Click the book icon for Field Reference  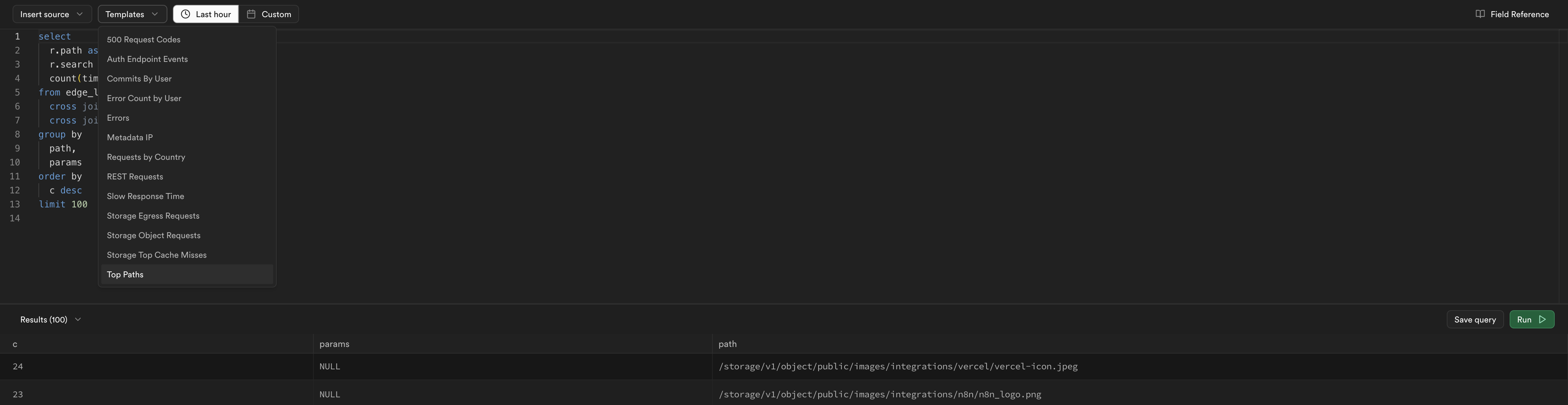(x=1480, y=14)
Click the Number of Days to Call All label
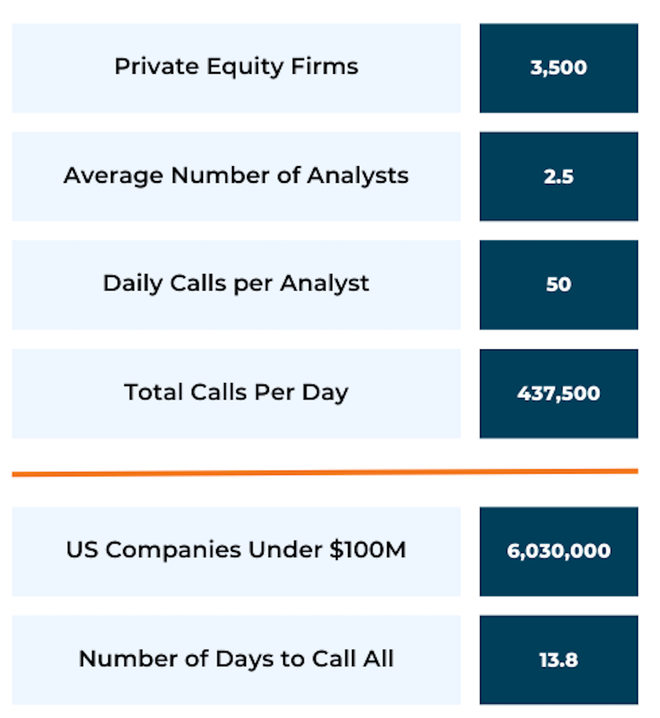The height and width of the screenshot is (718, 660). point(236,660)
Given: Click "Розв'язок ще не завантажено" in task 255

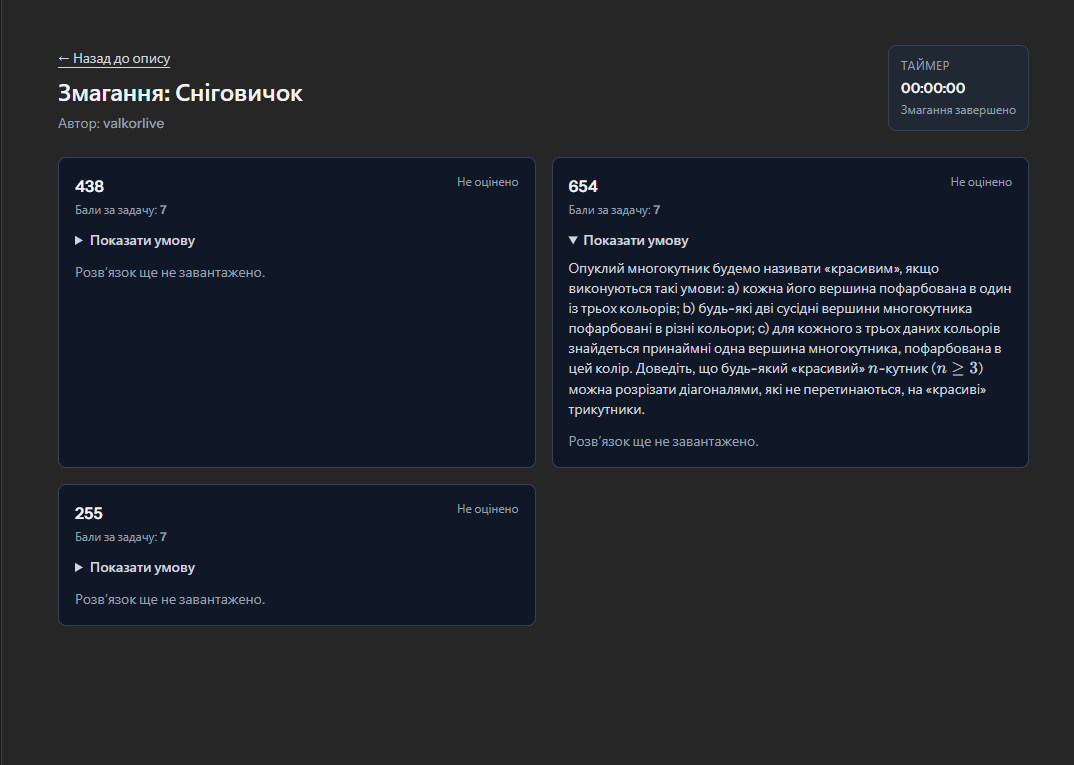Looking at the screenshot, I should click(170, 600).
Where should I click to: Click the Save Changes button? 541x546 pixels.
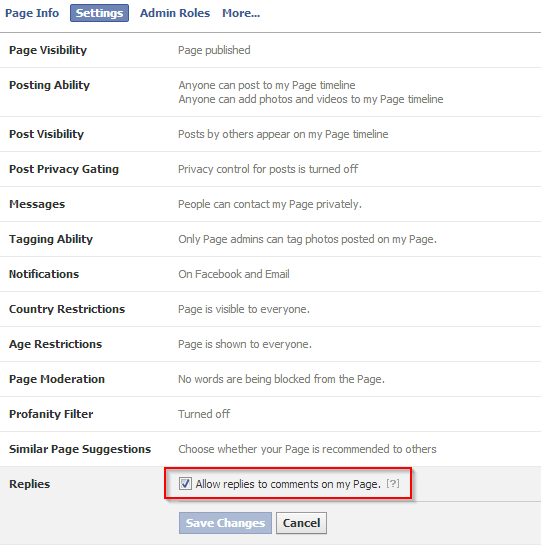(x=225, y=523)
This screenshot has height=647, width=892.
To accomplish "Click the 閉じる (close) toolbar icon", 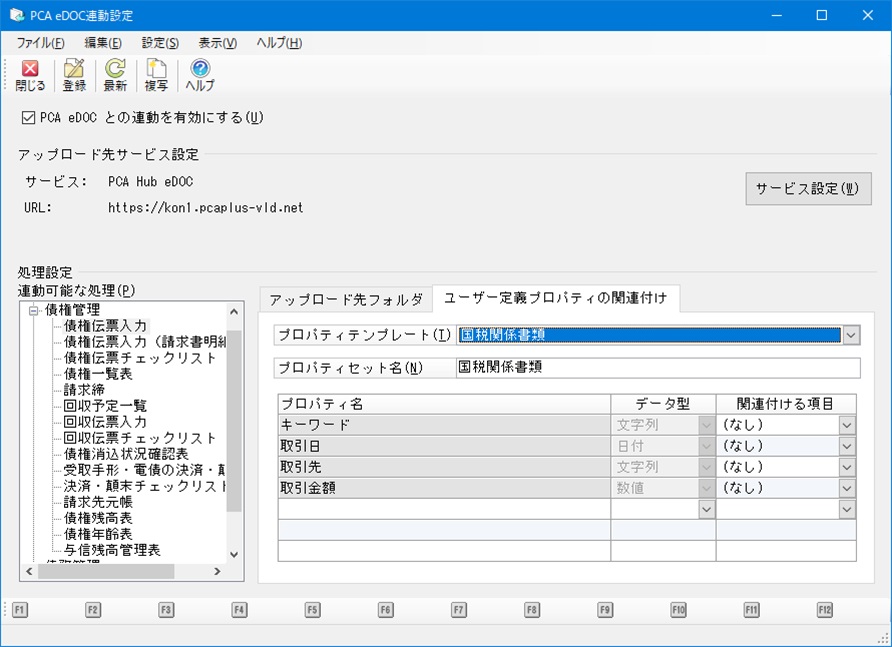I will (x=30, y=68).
——————
Take the material starting with the line containing "in task 255" and going through the line containing "(x=225, y=523)", and write it again with "Save Changes" changed to "Apply Changes" and nothing else altered. Leave the pictures out of your answer.

Given: Click "Розв'язок ще не завантажено" in task 255

Looking at the screenshot, I should click(170, 600).
Where should I click to: Click the Apply Changes button? 541x546 pixels.
(x=225, y=523)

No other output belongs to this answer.